> _Task details_: When a line of the records below contains the string "This", copy that whole line.

── Source material ──

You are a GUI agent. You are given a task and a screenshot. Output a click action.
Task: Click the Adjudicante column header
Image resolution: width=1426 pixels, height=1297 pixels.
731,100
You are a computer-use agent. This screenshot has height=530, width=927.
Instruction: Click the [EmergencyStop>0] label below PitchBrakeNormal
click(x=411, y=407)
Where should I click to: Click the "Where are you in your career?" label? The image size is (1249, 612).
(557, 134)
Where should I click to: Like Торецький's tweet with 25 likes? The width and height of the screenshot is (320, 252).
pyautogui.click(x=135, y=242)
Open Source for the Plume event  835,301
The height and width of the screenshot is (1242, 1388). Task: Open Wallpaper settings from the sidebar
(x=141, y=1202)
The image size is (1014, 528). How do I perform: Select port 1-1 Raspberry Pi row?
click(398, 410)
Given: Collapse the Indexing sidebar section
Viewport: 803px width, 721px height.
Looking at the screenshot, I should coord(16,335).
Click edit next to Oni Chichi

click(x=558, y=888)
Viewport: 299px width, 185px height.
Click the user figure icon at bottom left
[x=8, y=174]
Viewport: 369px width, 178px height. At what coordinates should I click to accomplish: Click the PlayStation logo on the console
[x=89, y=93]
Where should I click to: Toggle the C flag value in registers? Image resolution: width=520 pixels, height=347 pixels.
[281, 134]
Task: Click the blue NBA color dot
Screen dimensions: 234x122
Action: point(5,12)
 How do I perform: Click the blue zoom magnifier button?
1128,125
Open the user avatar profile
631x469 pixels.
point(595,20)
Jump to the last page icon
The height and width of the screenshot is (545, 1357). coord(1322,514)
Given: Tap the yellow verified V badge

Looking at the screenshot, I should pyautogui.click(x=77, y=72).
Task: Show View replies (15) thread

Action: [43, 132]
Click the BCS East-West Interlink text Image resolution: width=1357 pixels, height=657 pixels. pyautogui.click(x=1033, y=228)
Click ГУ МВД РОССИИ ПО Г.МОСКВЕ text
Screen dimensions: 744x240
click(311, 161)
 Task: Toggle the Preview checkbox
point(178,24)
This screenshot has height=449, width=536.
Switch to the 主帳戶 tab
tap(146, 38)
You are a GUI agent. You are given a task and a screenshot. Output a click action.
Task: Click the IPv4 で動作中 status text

───

> _Exercise solution_:
You are a computer-use agent. This screenshot has height=530, width=927.
This screenshot has height=449, width=536.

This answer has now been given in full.